Like Holmes, Tuiasosopo skillfully made everyone believe a complete hoax.
Manti Te'o Forgives Himself
But Tuiasosopo has gotten away with it as most catfishers do. Te'o, now 31, even forgave her, though Te'o repeatedly says "him" in the documentary. (Te'o did not initially know of Tuiasosopo's gender change.)
Te'o also eventually forgave himself for being so naive and frankly, incredibly delusional, and moved on. A first-round projection for the 2013 NFL Draft, he fell - likely because of the catfish controversy - to the second round as the 38th overall pick by San Diego. He played four seasons there and from 2017-19 with the New Orleans Saints. A great career never developed, though, and he has not played since 2020 with Chicago.
Manti Te'o did marry a very attractive, real woman named Jovi Nicole Engbion, a personal trainer and beauty consultant, on Aug. 29, 2020, in La Jolla, Calif. It is not far from where Lennay lived in make believe.
A truly amazing ending for Te'o would have been to date or marry O'Meara. He did fall in love with the picture, which is what Bruce Springsteen did initially with his first wife: model/actress Julianne Phillips. If O'Meara could speak like Tuiasosopo, Te'o would've been done.
The four-year fraud was not exposed until January of 2013, shortly after Te'o and Notre Dame lost the national championship game to Alabama, 42-14. Te'o was one of the most honored players in college football history in 2012 as he won the Ronnie Lott Trophy, the Chuck Bednarik Award, the Bronko Nagurski Trophy, the Butkus Award, the Lombardi Award and the Walter Camp Award and finished second for the Heisman Trophy to Johnny Manziel.
Te'o Not Completely Innocent In Scheme
Those accolades partly came about because Te'o kept milking the story of his girlfriend Lennay's death on Sept. 12, 2012, which Tuiasosopo—disguising his voice as a family member of Lennay's—told him about. Tuiasosopo devilishly decided to end his fake person on about the same day that Te'o's real grandmother, Annette Santiago, died.

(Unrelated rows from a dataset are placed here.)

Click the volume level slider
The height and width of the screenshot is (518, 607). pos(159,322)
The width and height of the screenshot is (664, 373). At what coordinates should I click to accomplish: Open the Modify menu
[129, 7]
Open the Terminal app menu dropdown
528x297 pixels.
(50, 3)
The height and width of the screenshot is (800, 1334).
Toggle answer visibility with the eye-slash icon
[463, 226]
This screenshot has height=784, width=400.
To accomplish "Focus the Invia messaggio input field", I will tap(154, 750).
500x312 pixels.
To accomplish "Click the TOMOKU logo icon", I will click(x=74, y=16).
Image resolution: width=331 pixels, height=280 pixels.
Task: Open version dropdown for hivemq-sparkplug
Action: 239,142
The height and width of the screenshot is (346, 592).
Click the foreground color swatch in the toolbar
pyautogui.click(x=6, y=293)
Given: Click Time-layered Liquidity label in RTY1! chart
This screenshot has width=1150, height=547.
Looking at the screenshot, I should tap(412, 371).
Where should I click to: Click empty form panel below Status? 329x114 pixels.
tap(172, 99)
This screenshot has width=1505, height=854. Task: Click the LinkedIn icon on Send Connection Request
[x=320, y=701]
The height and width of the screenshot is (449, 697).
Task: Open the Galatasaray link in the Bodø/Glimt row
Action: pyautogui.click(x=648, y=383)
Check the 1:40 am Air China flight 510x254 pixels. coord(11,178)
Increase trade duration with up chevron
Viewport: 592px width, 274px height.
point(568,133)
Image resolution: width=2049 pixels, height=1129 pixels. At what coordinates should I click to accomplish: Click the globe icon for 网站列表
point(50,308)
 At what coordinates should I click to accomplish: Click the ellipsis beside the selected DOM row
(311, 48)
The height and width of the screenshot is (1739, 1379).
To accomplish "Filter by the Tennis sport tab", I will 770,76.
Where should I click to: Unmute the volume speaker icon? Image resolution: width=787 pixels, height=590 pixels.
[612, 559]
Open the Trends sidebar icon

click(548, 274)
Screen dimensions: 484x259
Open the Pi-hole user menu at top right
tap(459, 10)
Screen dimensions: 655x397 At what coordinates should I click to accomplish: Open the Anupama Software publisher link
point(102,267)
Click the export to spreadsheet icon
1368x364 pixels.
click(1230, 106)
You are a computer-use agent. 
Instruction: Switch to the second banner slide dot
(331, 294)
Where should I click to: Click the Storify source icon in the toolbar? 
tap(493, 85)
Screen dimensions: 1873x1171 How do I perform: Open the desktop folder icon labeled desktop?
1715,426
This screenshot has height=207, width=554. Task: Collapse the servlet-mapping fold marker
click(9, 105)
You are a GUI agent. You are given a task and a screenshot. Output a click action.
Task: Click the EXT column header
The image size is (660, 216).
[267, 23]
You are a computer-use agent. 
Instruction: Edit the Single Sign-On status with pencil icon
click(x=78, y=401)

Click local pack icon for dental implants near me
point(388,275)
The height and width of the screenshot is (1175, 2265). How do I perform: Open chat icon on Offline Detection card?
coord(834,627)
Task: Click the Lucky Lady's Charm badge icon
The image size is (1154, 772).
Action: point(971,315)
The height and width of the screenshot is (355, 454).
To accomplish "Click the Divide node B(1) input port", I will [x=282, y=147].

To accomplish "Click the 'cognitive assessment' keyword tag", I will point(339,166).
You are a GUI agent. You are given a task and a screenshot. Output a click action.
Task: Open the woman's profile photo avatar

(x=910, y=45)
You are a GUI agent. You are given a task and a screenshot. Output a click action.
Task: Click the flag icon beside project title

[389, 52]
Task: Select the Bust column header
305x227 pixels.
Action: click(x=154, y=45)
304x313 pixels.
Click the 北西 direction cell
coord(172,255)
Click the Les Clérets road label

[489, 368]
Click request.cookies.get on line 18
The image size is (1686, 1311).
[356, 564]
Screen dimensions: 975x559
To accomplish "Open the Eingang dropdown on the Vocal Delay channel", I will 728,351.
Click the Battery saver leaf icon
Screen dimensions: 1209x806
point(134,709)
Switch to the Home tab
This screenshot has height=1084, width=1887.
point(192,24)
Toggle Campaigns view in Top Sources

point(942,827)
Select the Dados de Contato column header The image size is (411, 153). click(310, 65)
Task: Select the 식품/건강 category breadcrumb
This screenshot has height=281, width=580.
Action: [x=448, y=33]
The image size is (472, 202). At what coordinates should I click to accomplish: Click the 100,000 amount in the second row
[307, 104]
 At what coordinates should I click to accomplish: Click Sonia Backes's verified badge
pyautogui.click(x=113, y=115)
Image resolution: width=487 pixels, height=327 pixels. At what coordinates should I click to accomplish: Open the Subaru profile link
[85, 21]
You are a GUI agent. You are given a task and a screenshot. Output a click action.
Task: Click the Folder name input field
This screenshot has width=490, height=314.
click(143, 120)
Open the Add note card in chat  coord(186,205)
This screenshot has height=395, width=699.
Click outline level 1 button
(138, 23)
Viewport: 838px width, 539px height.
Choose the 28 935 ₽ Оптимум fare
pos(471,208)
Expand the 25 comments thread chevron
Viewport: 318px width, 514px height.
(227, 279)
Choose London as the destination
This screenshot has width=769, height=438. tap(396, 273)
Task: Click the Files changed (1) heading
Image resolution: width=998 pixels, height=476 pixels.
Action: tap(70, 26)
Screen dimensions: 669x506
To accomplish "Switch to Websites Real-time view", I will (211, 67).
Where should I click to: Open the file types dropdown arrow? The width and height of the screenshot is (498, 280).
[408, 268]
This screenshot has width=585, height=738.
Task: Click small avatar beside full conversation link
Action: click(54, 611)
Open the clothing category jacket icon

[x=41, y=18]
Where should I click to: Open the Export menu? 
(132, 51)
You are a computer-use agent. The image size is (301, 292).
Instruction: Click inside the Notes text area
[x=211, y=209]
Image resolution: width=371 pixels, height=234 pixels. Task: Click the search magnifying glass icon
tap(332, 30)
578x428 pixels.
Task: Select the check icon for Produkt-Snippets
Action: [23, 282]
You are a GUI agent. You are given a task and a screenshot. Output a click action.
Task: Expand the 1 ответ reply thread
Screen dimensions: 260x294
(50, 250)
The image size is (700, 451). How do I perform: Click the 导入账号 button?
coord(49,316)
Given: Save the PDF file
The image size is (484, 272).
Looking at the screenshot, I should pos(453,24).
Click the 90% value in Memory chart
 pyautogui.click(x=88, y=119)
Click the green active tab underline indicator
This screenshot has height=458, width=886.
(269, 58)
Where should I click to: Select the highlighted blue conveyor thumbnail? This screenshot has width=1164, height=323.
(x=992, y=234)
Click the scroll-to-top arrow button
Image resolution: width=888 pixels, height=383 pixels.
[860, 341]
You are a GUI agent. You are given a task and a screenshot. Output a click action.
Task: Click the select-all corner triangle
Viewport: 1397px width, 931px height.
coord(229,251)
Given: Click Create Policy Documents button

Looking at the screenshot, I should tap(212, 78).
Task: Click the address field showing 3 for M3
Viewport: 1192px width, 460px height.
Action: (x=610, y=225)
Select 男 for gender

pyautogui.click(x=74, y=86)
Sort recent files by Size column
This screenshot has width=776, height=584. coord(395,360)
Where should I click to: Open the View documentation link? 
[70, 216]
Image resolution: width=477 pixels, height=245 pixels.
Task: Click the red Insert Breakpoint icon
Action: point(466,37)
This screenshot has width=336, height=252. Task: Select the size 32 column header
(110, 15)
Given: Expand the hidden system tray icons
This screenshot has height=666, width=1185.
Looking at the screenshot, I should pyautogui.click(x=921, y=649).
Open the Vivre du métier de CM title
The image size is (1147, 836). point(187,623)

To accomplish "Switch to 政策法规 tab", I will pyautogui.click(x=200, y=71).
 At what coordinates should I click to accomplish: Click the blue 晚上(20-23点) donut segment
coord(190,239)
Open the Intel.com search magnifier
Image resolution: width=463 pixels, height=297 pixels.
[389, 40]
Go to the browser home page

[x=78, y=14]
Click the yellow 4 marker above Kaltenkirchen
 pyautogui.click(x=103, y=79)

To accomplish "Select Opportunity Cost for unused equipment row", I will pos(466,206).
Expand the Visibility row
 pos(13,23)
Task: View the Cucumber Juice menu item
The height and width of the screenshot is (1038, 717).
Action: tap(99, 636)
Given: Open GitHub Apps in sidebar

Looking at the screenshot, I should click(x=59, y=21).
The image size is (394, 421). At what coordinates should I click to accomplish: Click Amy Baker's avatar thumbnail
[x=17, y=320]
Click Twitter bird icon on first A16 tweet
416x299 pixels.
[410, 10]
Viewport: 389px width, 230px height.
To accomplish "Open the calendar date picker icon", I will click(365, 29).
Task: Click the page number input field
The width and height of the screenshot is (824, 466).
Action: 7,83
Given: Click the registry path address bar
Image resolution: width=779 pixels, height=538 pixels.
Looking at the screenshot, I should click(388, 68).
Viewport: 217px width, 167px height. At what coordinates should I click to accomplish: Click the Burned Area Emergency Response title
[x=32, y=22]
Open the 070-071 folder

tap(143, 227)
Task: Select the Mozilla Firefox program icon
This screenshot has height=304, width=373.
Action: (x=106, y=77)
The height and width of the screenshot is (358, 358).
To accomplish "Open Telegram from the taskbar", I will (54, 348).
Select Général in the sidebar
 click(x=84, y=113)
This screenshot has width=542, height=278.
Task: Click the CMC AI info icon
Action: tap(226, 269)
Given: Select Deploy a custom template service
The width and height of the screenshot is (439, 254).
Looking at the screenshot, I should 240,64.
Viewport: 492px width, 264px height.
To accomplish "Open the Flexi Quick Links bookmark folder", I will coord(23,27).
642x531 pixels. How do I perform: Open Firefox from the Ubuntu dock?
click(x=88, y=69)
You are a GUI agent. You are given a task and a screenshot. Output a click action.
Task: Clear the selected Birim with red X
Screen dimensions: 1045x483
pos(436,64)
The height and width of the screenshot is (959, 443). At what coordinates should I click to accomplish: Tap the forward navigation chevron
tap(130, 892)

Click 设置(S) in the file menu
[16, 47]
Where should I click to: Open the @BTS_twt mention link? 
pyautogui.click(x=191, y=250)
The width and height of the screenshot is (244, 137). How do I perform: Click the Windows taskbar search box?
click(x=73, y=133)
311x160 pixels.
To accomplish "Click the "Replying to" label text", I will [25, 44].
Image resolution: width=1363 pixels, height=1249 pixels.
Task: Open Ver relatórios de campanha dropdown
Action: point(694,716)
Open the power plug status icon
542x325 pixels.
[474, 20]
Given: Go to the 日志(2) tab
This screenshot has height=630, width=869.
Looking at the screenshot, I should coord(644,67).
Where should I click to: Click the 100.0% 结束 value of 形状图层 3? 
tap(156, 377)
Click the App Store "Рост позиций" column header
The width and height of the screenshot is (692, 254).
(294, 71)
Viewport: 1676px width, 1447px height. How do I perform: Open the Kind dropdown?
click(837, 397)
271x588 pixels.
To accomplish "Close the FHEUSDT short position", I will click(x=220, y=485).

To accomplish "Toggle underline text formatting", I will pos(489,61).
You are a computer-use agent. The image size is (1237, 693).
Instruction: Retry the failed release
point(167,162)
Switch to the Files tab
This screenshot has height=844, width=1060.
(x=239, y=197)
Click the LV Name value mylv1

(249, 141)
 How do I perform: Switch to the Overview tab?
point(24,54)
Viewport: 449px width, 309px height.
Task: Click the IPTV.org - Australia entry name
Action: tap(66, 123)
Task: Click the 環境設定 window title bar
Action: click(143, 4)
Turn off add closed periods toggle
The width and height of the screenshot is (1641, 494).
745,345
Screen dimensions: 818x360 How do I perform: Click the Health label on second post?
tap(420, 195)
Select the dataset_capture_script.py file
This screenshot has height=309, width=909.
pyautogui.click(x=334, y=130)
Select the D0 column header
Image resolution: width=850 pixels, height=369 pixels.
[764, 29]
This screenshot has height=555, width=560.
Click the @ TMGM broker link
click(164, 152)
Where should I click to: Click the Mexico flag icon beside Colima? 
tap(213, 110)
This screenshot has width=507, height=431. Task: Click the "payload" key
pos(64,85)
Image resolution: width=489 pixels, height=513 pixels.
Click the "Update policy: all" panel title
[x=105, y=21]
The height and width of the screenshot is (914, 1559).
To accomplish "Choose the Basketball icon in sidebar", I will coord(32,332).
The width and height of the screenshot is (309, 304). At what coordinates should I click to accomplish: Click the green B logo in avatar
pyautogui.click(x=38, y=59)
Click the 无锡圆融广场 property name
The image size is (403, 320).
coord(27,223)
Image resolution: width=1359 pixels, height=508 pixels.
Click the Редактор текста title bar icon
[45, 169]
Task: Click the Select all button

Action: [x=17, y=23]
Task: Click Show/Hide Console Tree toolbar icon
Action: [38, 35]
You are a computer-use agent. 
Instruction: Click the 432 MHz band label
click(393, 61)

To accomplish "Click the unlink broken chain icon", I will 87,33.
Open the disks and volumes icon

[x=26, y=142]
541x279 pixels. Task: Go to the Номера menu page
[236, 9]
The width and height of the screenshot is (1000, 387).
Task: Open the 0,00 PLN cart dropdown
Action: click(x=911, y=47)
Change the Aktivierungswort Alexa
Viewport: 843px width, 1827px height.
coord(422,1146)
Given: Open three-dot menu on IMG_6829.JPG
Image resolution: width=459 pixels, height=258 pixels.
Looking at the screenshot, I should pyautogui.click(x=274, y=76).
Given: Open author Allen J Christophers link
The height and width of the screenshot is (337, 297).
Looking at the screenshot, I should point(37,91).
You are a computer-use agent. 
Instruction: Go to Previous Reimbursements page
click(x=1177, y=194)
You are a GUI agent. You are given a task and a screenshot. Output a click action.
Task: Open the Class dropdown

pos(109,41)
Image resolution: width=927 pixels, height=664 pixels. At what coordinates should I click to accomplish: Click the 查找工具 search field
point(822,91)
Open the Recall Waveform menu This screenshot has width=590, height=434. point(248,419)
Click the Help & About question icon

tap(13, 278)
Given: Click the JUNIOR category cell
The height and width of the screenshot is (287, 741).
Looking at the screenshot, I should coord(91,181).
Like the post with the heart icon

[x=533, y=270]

Manti Te'o is not completely innocent, though. The documentary reveals that he seemed to enjoy the sympathy he was receiving for the death of his fake girlfriend, with whom he was obviously not very close. And he kept letting the story grow, even though his doubts that she really existed starting getting stronger late in 2012.
But Te'o kept telling reporters late that season that the last thing Lennay told him was "I love you," even though he had his doubts at the time.
"He really wanted to be something that transcended college football," national TV journalist Alex Flanagan, who covered Notre Dame at the time, says in the show. And he sure did.
Te'o kept talking about his dead girlfriend in several interviews, but never added the detail that he had never actually met her face-to-face. And he kept perpetuating the myth.
Deadspin's Role In Te'o Saga
One of the more interesting parts of the documentary is how Deadspin broke the story of the hoax on Jan. 16, 2013. Deadspin embarrassed major news entities like ESPN, Sports Illustrated and the New York Times, none of which bothered to check simple facts. For example, Lennay Kekua's name never appeared anywhere on various internet searches unless connected to Te'o. There were also no death notices to be found about Kekua anywhere either. Duh!
"To me, this was a story about how the most powerful media companies in the world didn't fact check things that they published," says then-Deadspin writer Tim Burke in the documentary. He broke the story along with unpaid intern/college student Jack Dickey.
"And Deadspin, a blog with eight employees, did," Burke said.
"The opportunity to make ESPN look stupid," said Dickey, who began the exclusive story's process after getting an email tip. "Oh my God! That was what we were there for."